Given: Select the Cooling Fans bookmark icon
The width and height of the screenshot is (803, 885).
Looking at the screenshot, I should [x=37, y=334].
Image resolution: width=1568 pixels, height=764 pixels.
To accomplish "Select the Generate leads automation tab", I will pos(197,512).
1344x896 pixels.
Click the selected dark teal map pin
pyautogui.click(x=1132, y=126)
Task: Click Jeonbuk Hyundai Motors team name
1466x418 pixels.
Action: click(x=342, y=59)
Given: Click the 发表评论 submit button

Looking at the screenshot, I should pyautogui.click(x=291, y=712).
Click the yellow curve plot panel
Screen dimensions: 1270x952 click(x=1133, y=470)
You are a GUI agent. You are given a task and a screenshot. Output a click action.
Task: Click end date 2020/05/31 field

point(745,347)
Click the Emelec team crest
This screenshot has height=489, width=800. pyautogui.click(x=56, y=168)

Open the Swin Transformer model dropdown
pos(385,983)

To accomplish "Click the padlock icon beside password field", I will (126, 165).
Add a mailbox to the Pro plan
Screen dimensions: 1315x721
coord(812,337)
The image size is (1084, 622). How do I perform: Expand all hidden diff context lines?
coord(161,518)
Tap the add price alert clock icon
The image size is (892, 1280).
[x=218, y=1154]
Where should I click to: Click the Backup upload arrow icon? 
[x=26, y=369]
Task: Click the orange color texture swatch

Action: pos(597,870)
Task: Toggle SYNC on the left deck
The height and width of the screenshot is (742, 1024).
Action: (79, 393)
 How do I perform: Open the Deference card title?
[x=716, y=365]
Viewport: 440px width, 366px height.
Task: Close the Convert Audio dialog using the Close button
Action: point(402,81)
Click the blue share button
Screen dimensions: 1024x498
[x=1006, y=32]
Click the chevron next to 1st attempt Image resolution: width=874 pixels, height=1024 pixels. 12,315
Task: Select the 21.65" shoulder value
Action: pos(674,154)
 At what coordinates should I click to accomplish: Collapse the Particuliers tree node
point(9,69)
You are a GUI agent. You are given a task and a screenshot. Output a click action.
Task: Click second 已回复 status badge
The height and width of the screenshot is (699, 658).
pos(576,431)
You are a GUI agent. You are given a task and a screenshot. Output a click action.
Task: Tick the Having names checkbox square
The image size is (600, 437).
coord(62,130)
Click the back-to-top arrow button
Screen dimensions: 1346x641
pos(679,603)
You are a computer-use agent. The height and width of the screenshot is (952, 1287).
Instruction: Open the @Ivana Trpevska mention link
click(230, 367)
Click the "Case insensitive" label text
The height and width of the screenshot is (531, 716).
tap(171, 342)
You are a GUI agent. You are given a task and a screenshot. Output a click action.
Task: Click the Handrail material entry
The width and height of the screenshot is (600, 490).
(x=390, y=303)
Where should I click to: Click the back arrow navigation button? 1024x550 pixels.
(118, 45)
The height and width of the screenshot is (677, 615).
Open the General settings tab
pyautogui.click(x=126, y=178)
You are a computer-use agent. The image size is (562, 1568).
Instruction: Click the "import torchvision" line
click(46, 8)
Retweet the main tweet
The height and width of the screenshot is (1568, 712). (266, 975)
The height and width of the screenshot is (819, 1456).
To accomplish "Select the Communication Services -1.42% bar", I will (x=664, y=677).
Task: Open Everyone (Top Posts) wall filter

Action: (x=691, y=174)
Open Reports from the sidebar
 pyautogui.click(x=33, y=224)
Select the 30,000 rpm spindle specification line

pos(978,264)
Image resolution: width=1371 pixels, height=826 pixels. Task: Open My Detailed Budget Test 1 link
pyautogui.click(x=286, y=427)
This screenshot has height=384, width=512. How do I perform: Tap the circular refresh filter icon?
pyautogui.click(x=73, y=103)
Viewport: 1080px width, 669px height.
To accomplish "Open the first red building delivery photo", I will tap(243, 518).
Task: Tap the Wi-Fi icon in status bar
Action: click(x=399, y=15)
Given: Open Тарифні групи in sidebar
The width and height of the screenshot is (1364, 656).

What you need to do -
Reproduce every entry above without a single alteration.

Completed task -
Given: Select the Cooling Fans bookmark icon
The width and height of the screenshot is (803, 885).
Looking at the screenshot, I should [x=37, y=334].
Image resolution: width=1568 pixels, height=764 pixels.
To accomplish "Select the Generate leads automation tab", I will pos(197,512).
1344x896 pixels.
Click the selected dark teal map pin
pyautogui.click(x=1132, y=126)
Task: Click Jeonbuk Hyundai Motors team name
1466x418 pixels.
Action: click(x=342, y=59)
Given: Click the 发表评论 submit button

Looking at the screenshot, I should pyautogui.click(x=291, y=712).
Click the yellow curve plot panel
Screen dimensions: 1270x952 click(x=1133, y=470)
You are a GUI agent. You are given a task and a screenshot. Output a click action.
Task: Click end date 2020/05/31 field

point(745,347)
Click the Emelec team crest
This screenshot has height=489, width=800. pyautogui.click(x=56, y=168)

Open the Swin Transformer model dropdown
pos(385,983)

To accomplish "Click the padlock icon beside password field", I will (126, 165).
Add a mailbox to the Pro plan
Screen dimensions: 1315x721
coord(812,337)
The image size is (1084, 622). How do I perform: Expand all hidden diff context lines?
coord(161,518)
Tap the add price alert clock icon
The image size is (892, 1280).
[x=218, y=1154]
Where should I click to: Click the Backup upload arrow icon? 
[x=26, y=369]
Task: Click the orange color texture swatch

Action: pos(597,870)
Task: Toggle SYNC on the left deck
The height and width of the screenshot is (742, 1024).
Action: (79, 393)
 How do I perform: Open the Deference card title?
[x=716, y=365]
Viewport: 440px width, 366px height.
Task: Close the Convert Audio dialog using the Close button
Action: point(402,81)
Click the blue share button
Screen dimensions: 1024x498
[x=1006, y=32]
Click the chevron next to 1st attempt Image resolution: width=874 pixels, height=1024 pixels. 12,315
Task: Select the 21.65" shoulder value
Action: pos(674,154)
 At what coordinates should I click to accomplish: Collapse the Particuliers tree node
point(9,69)
You are a GUI agent. You are given a task and a screenshot. Output a click action.
Task: Click second 已回复 status badge
The height and width of the screenshot is (699, 658).
pos(576,431)
You are a GUI agent. You are given a task and a screenshot. Output a click action.
Task: Tick the Having names checkbox square
The image size is (600, 437).
coord(62,130)
Click the back-to-top arrow button
Screen dimensions: 1346x641
pos(679,603)
You are a computer-use agent. The height and width of the screenshot is (952, 1287).
Instruction: Open the @Ivana Trpevska mention link
click(230, 367)
Click the "Case insensitive" label text
The height and width of the screenshot is (531, 716).
tap(171, 342)
You are a GUI agent. You are given a task and a screenshot. Output a click action.
Task: Click the Handrail material entry
The width and height of the screenshot is (600, 490).
(x=390, y=303)
Where should I click to: Click the back arrow navigation button? 1024x550 pixels.
(118, 45)
The height and width of the screenshot is (677, 615).
Open the General settings tab
pyautogui.click(x=126, y=178)
You are a computer-use agent. The image size is (562, 1568).
Instruction: Click the "import torchvision" line
click(46, 8)
Retweet the main tweet
The height and width of the screenshot is (1568, 712). (266, 975)
The height and width of the screenshot is (819, 1456).
To accomplish "Select the Communication Services -1.42% bar", I will (x=664, y=677).
Task: Open Everyone (Top Posts) wall filter

Action: (x=691, y=174)
Open Reports from the sidebar
 pyautogui.click(x=33, y=224)
Select the 30,000 rpm spindle specification line

pos(978,264)
Image resolution: width=1371 pixels, height=826 pixels. Task: Open My Detailed Budget Test 1 link
pyautogui.click(x=286, y=427)
This screenshot has height=384, width=512. How do I perform: Tap the circular refresh filter icon?
pyautogui.click(x=73, y=103)
Viewport: 1080px width, 669px height.
To accomplish "Open the first red building delivery photo", I will tap(243, 518).
Task: Tap the Wi-Fi icon in status bar
Action: click(x=399, y=15)
Given: Open Тарифні групи in sidebar
The width and height of the screenshot is (1364, 656).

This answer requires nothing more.